▸ Exercise details
Ignoring the pictures, repeat every entry below exactly as it appears.

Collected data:
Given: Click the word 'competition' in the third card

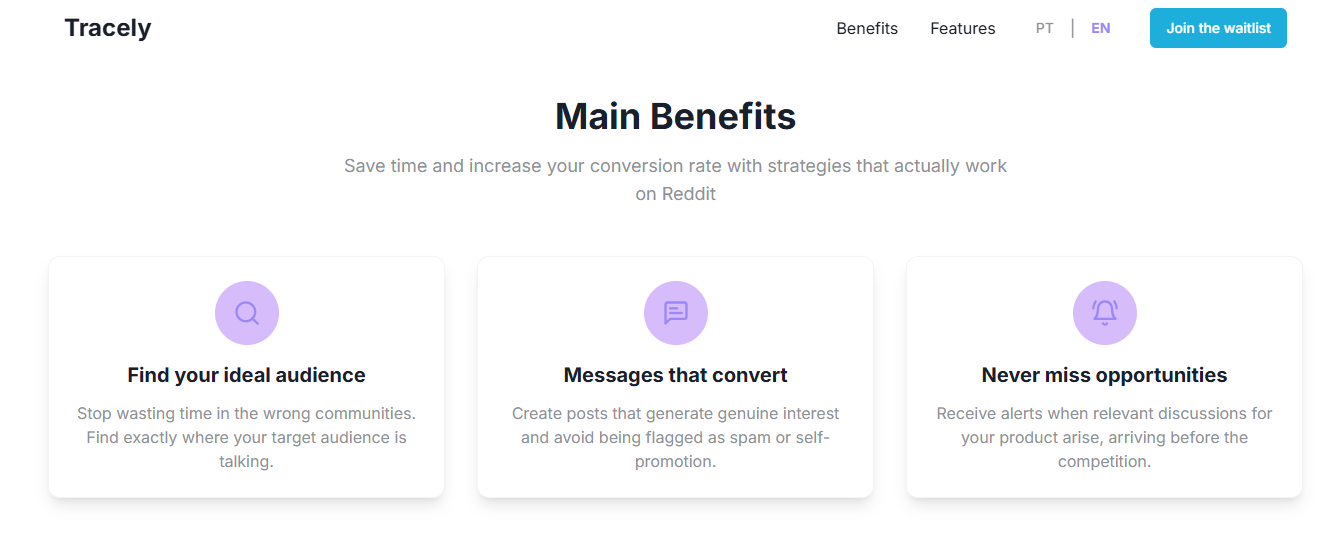Looking at the screenshot, I should (1103, 462).
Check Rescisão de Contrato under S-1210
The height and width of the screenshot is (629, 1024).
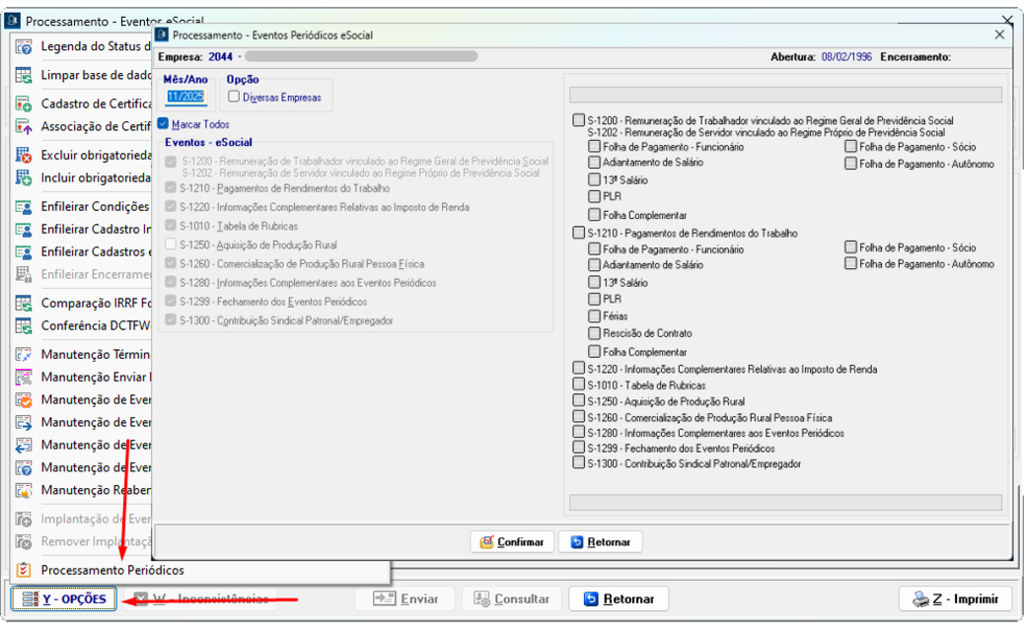[595, 333]
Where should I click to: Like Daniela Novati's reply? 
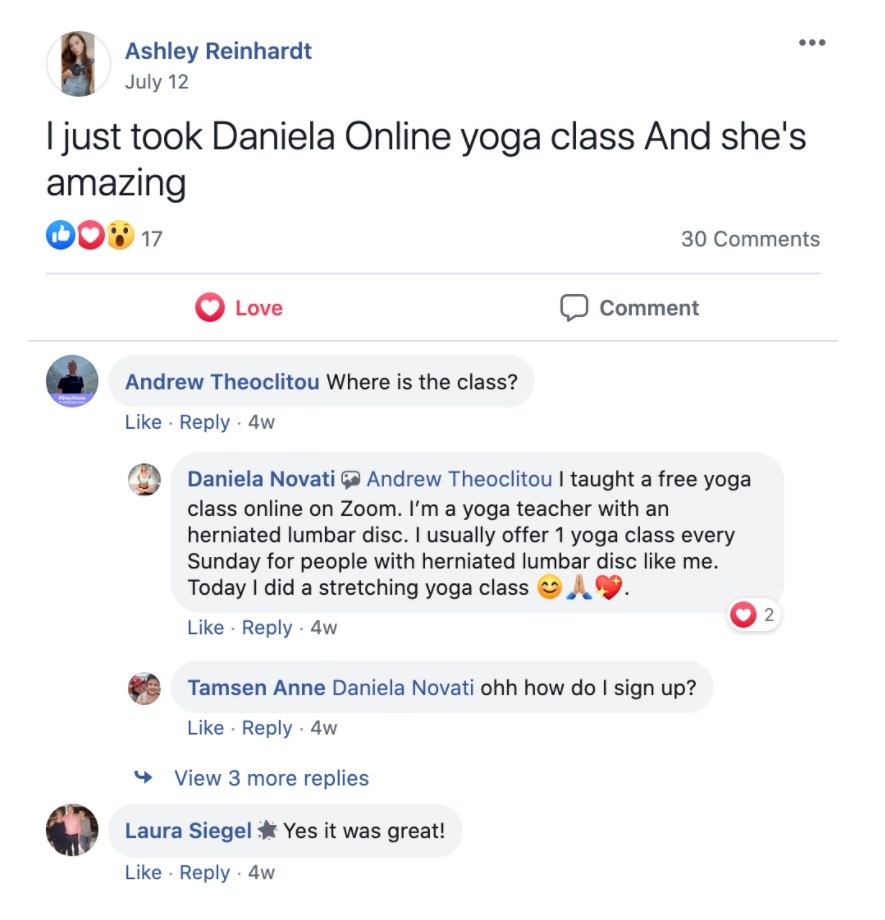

▸ Exercise solution
Given: Click the word 'competition' in the third card

Looking at the screenshot, I should (1103, 462).
Check Rescisão de Contrato under S-1210
The height and width of the screenshot is (629, 1024).
[595, 333]
Where should I click to: Like Daniela Novati's reply? 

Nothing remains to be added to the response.